This pipeline was designed to take Illumina and PacBio files straight off the sequencer to a final comparison table of all the different variable regions with their relative frequencies, as well as various pretty plots along the way.
- Install nextflow.
- Make sure you move nextflow to a directory in your PATH variable.
- Install docker. The first time running this program will take a while, as the docker image will take some time to build, but this is a one time thing!
Put the following things in one folder:
- All the sequence files to run analysis on
- PacBio Q20 reads, gzipped
- Single-end Illumina reads trimmed and run through Trimmomatic, gzipped
- By default the pipeline expects both PacBio and Illumina files for every sample. Running the pipeline with just PacBio or just Illumina files is possible with the
--pacbio
and--illumina
flags respectively. However, some plots require both files to be generated and these plots will not be output.
- Metadata file. This should be a .csv with three columns: SampleName, PacBio, Illumina, shown in the table below. Make sure to include absolute paths to PacBio and Illumina files!
- This file should be placed in the same folder as your files to be analyzed.
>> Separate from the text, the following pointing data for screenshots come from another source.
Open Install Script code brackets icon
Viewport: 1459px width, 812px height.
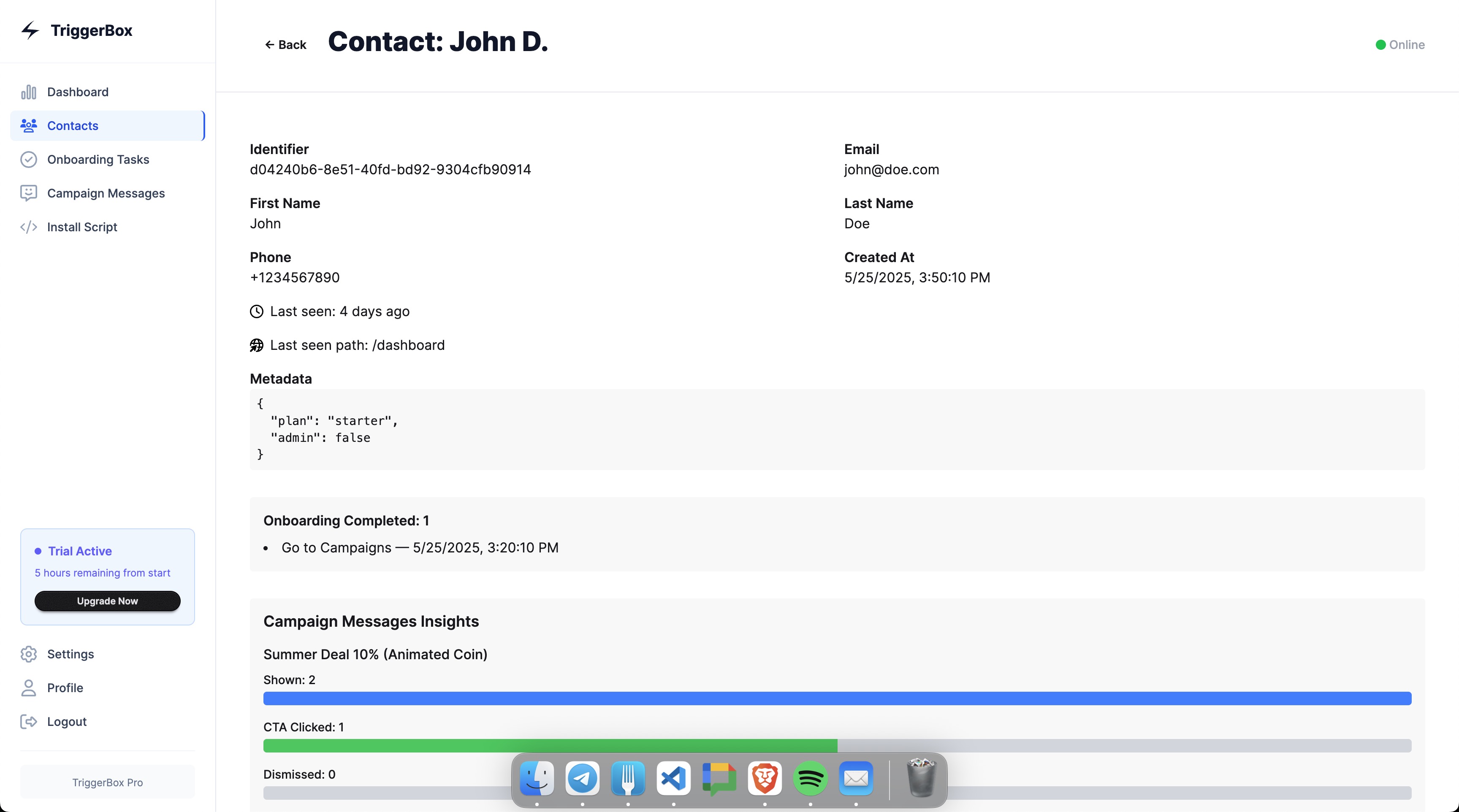[28, 227]
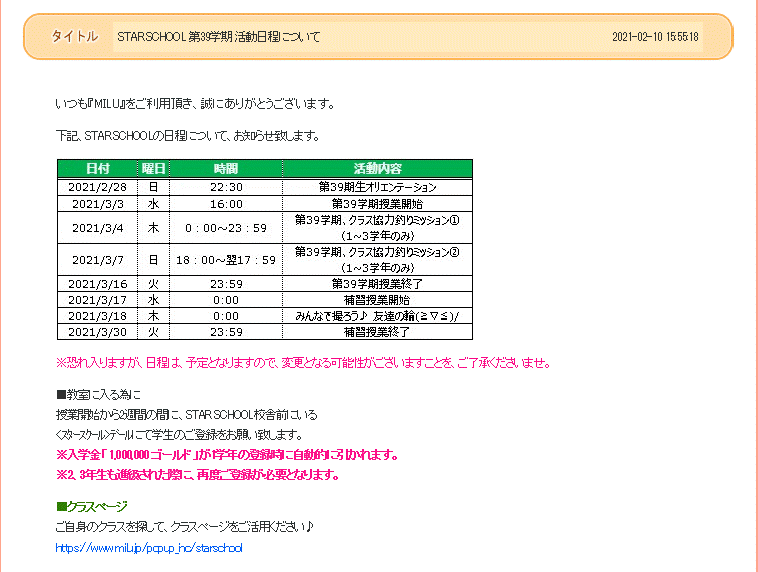Click the タイトル label in header

coord(74,37)

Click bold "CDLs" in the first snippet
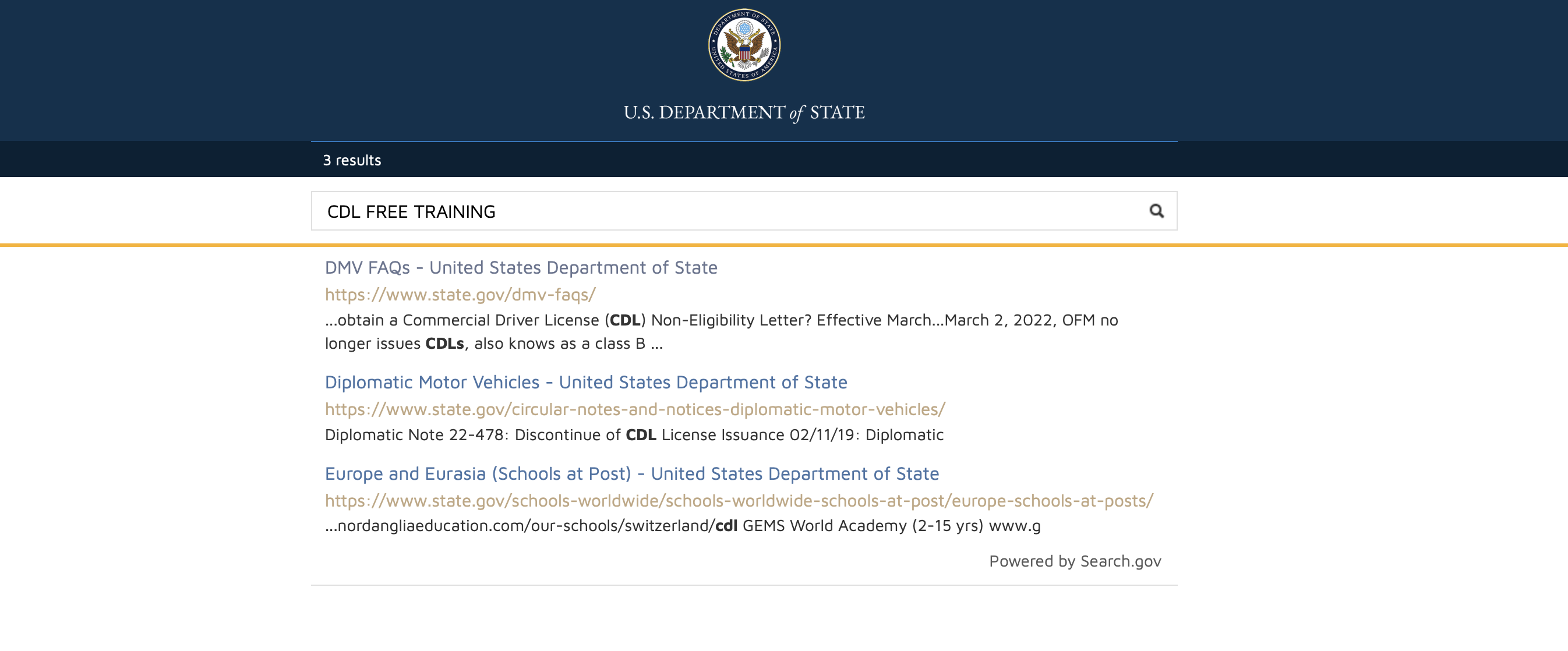click(444, 344)
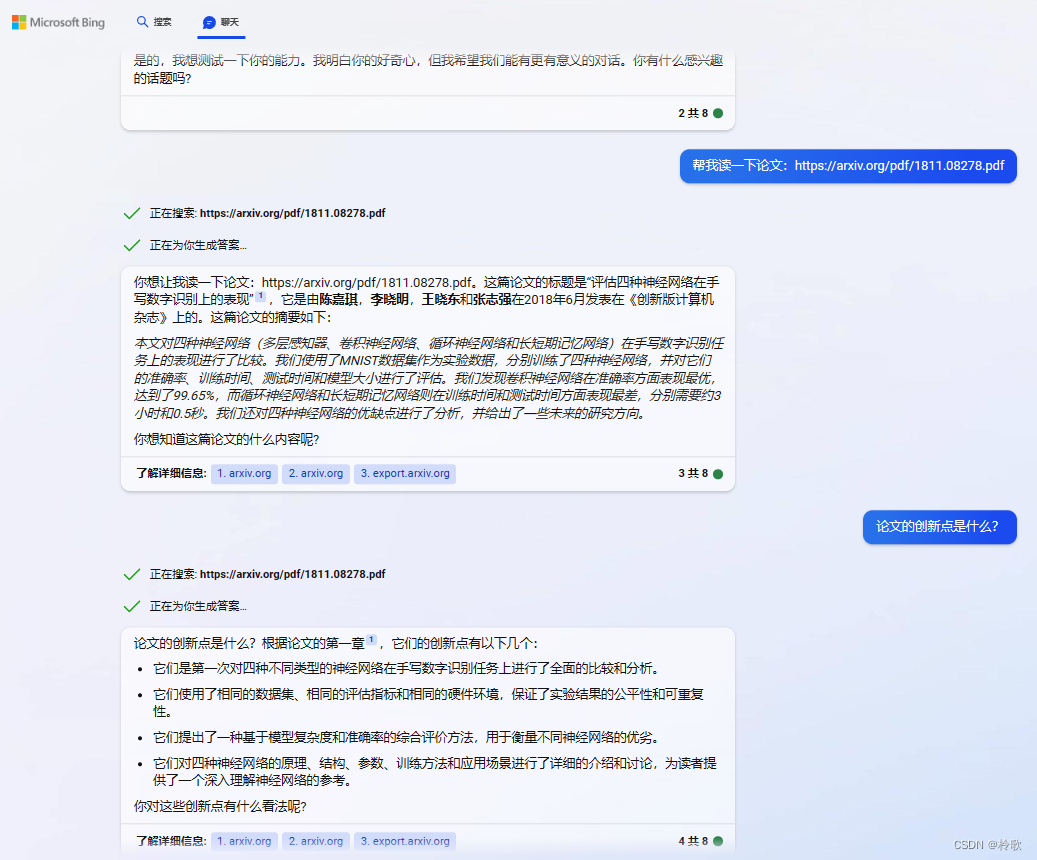Click the checkmark by the second 正在为你生成答案 line
The width and height of the screenshot is (1037, 860).
pyautogui.click(x=131, y=606)
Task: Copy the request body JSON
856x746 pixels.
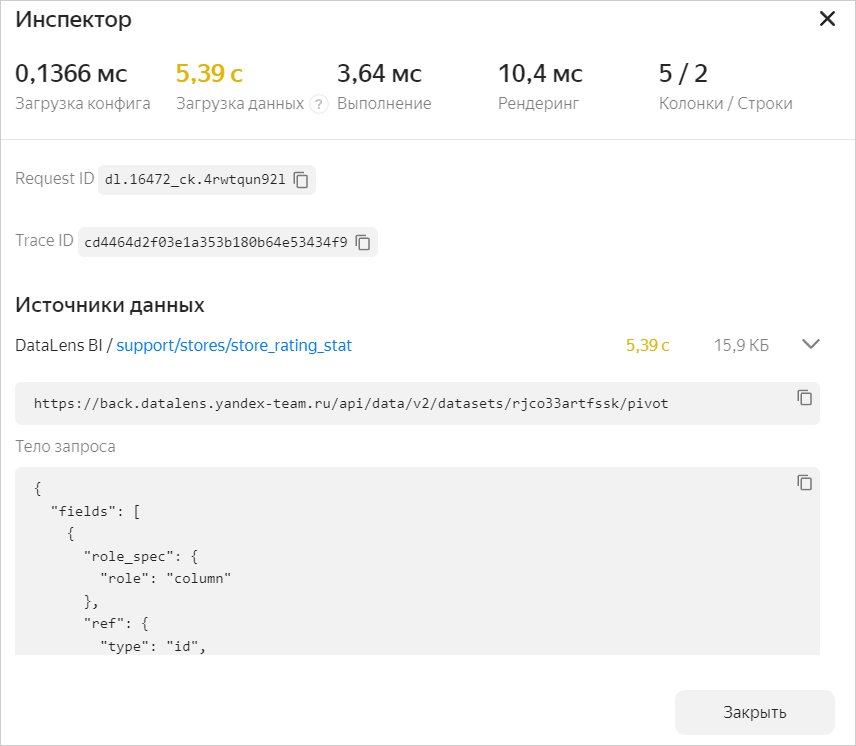Action: pyautogui.click(x=804, y=482)
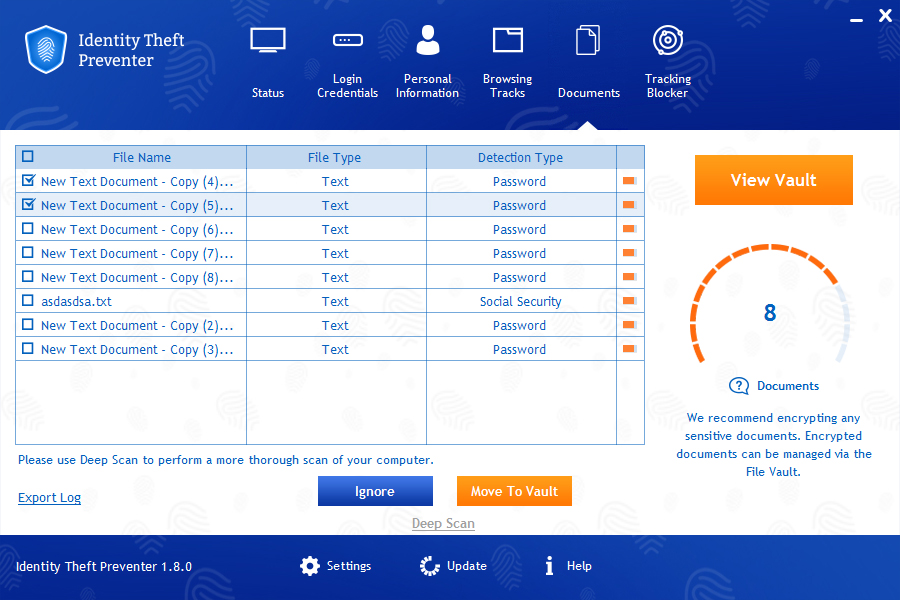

- There MUST be a newline character at the end of this file to be read as a valid csv. Simply hit enter in the last row to ensure there is a valid new line.
- Ensure that there are no special characters, including hyphens! Underscores are okay.
- If running just Illumina or just PacBio, simply leave those columns blank (but make sure to have commas as appropriate).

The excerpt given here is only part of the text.